◆ **WORK TO COMPLETE**: Only the lines from the one containing "Click the General Expenses receipt icon" through the end of the records should be retyped, exactly and including both ends; pictures stay out.

[Saved data entries]
##############################

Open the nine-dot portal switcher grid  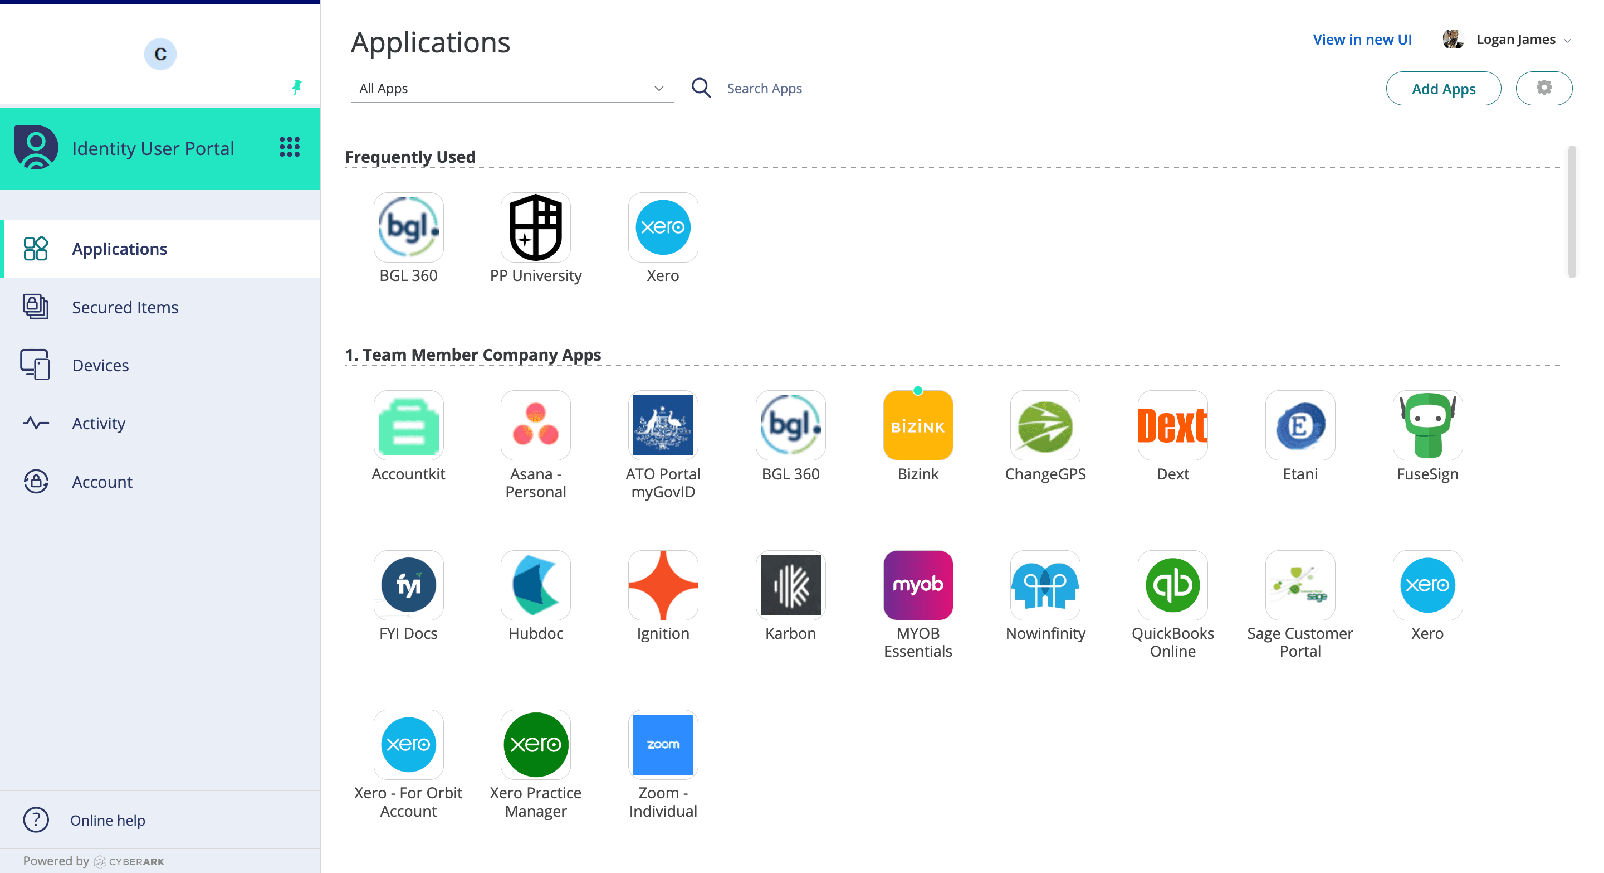(x=290, y=148)
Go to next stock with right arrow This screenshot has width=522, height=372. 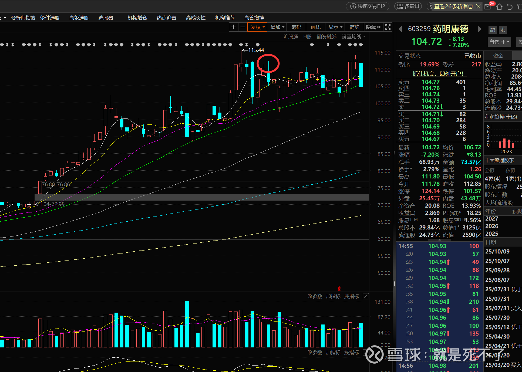click(479, 29)
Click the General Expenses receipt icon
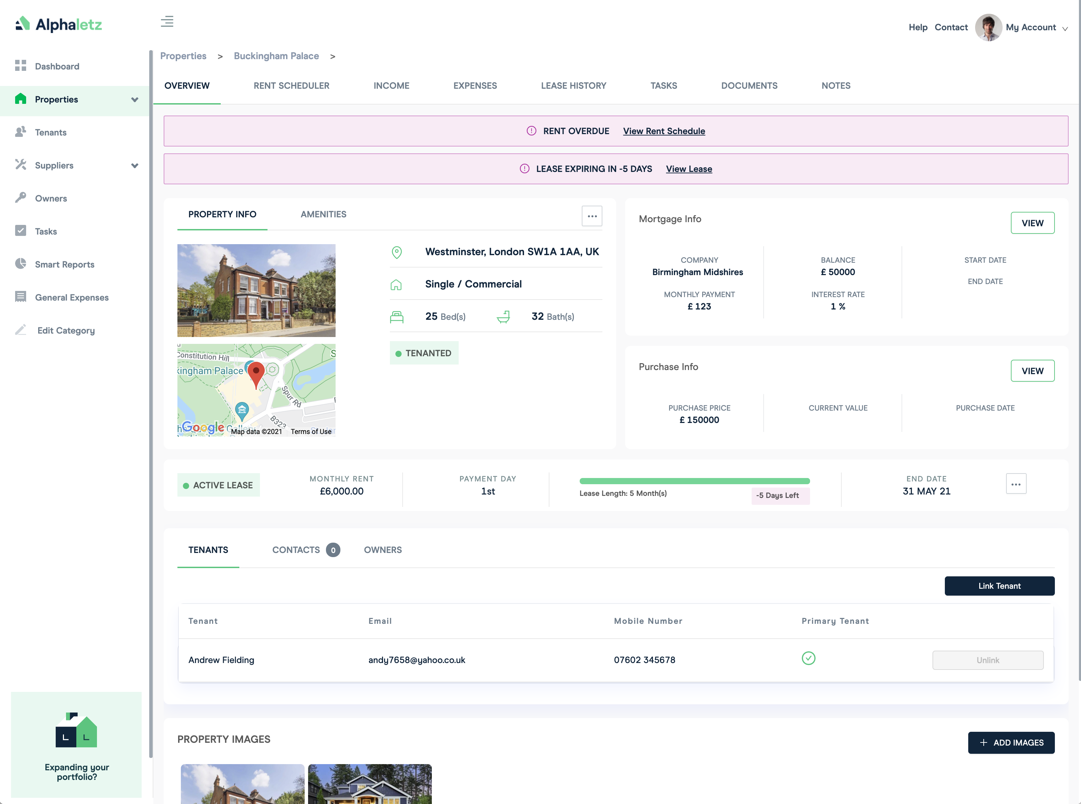Image resolution: width=1081 pixels, height=804 pixels. click(x=20, y=297)
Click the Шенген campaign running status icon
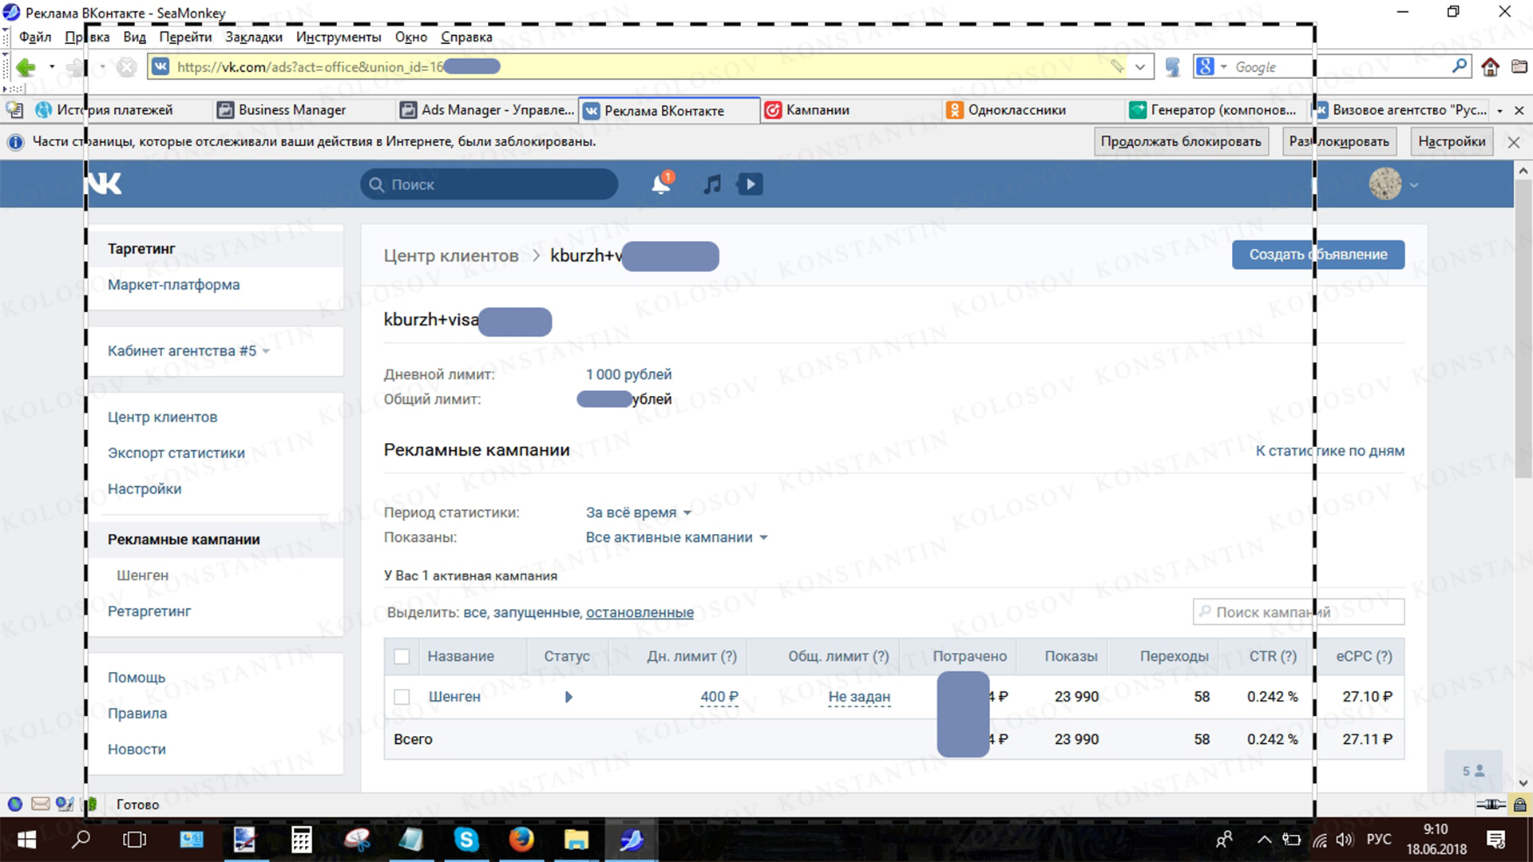Image resolution: width=1533 pixels, height=862 pixels. (x=568, y=697)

##############################

◆ **OUTPUT FOR THIS EXERCISE**:
Click the General Expenses receipt icon
Image resolution: width=1081 pixels, height=804 pixels. click(x=20, y=297)
Click the Шенген campaign running status icon
Image resolution: width=1533 pixels, height=862 pixels. (x=568, y=697)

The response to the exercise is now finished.